▶ _EXTRACTED INFORMATION_
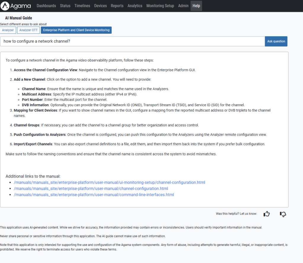The image size is (303, 263).
Task: Navigate to Analytics
Action: click(135, 6)
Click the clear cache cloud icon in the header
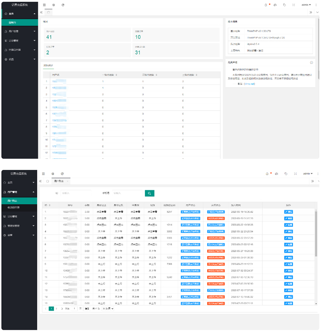 pos(275,5)
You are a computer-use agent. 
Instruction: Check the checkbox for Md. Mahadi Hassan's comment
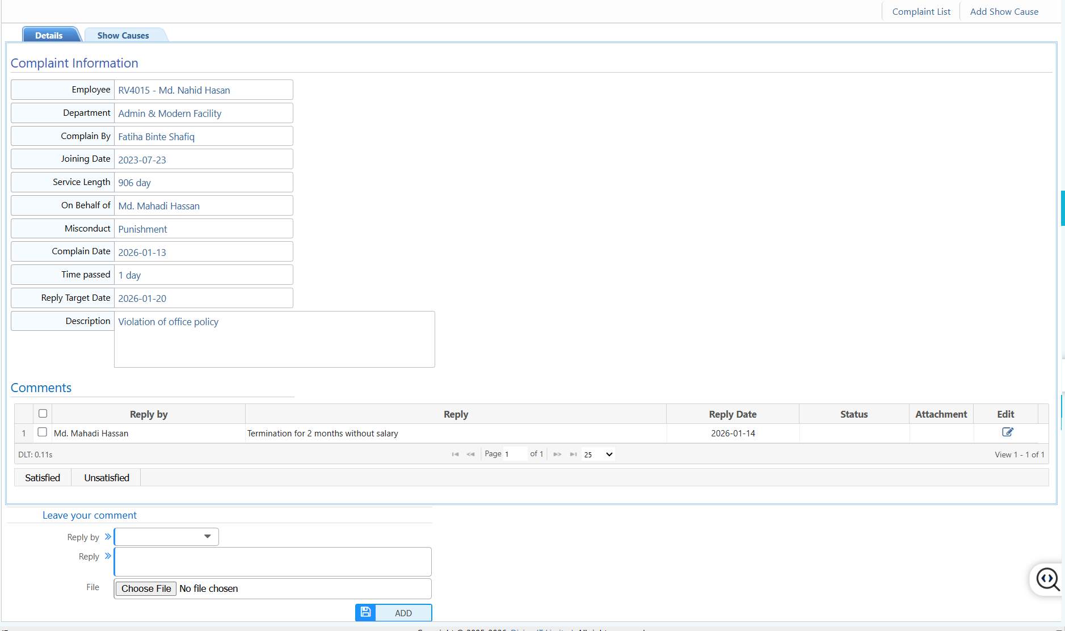(43, 432)
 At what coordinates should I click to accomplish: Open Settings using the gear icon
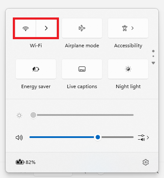(146, 162)
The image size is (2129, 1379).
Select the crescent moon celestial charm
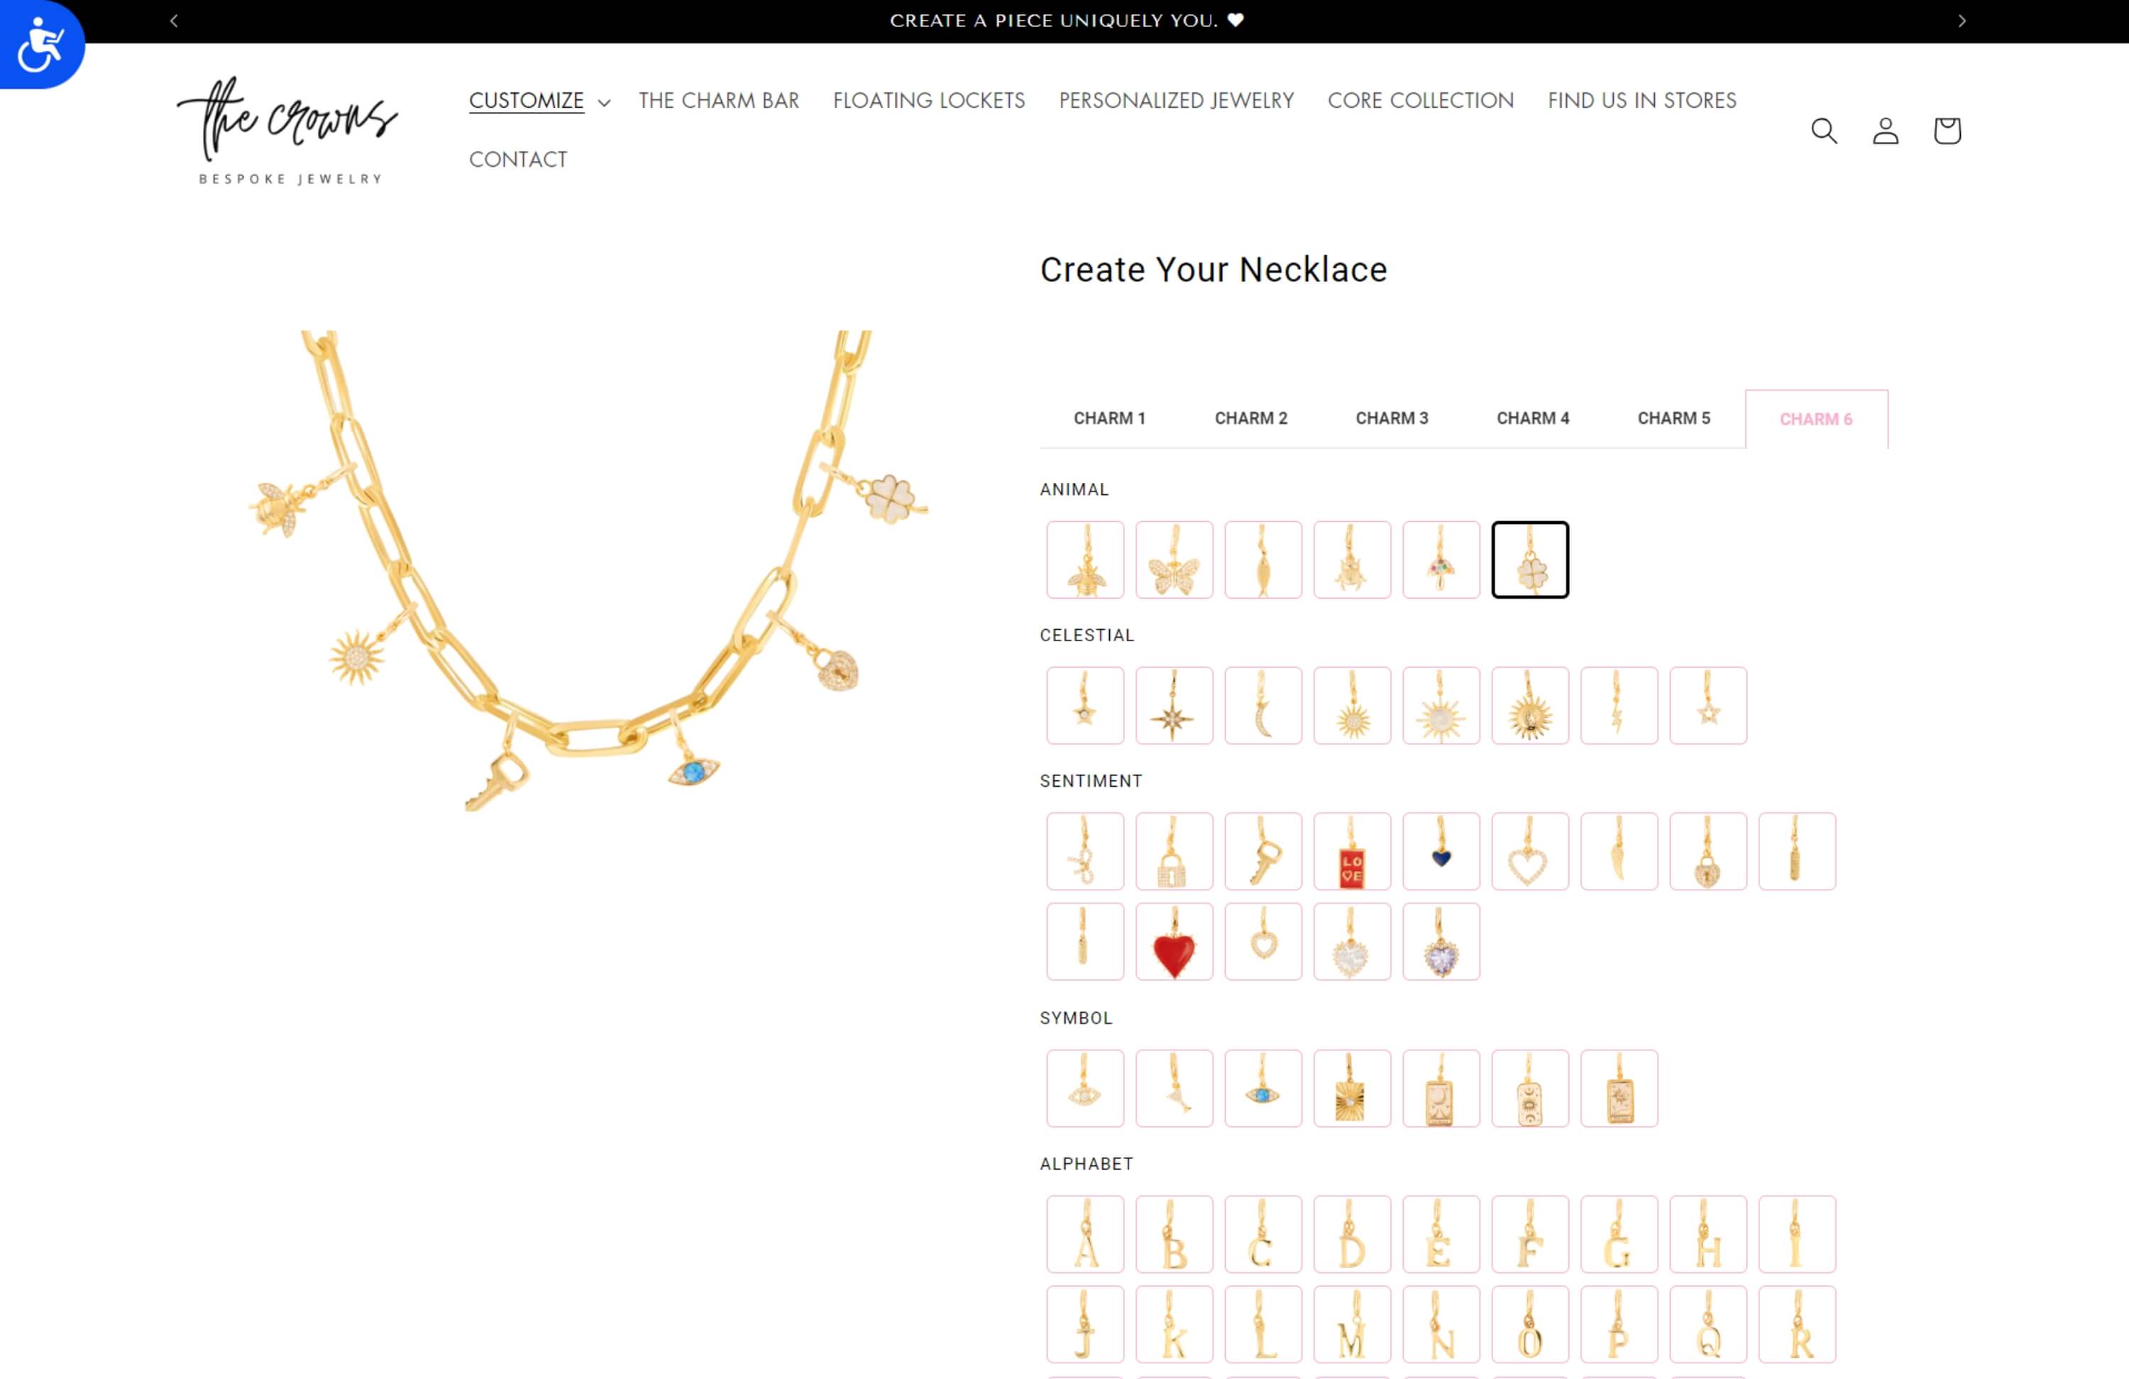pos(1263,706)
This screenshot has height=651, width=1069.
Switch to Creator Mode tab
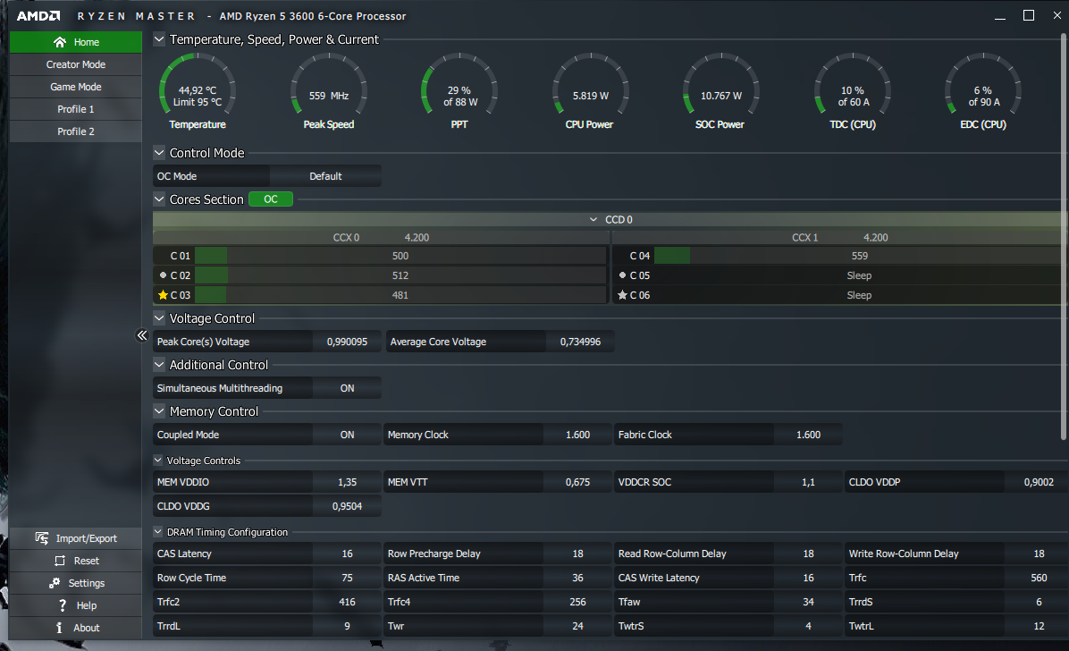(x=76, y=64)
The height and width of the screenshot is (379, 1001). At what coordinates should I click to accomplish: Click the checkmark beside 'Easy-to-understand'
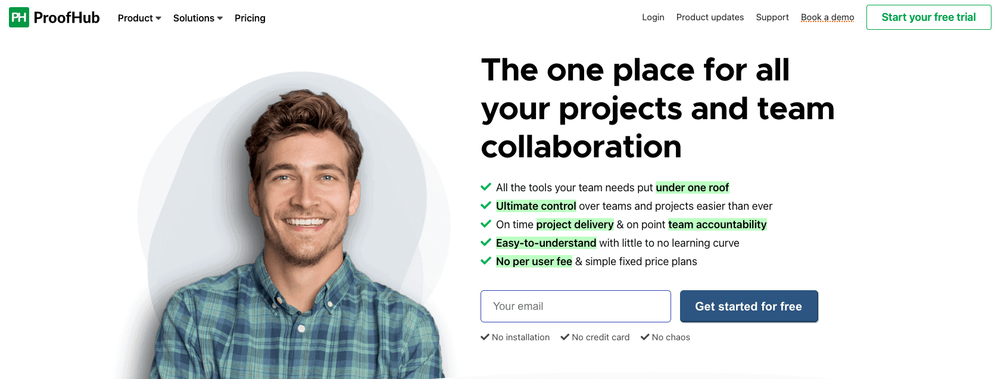pos(486,242)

▶ _AIM OF THE EXERCISE_
Reproduce every line above verbatim, leaving out the pictures.

▶ _RESULT OF THIS EXERCISE_
The image size is (303, 263).
Task: Navigate to Analytics
Action: click(135, 6)
Click the clear cache cloud icon in the header
 pos(275,5)
You are a computer-use agent. 
Instruction: Check the checkbox for Md. Mahadi Hassan's comment
(43, 432)
 At what coordinates should I click to accomplish: Open Settings using the gear icon
(146, 162)
The image size is (2129, 1379).
Select the crescent moon celestial charm
pos(1263,706)
This screenshot has height=651, width=1069.
Switch to Creator Mode tab
(x=76, y=64)
The height and width of the screenshot is (379, 1001). At what coordinates should I click to accomplish: Click the checkmark beside 'Easy-to-understand'
pos(486,242)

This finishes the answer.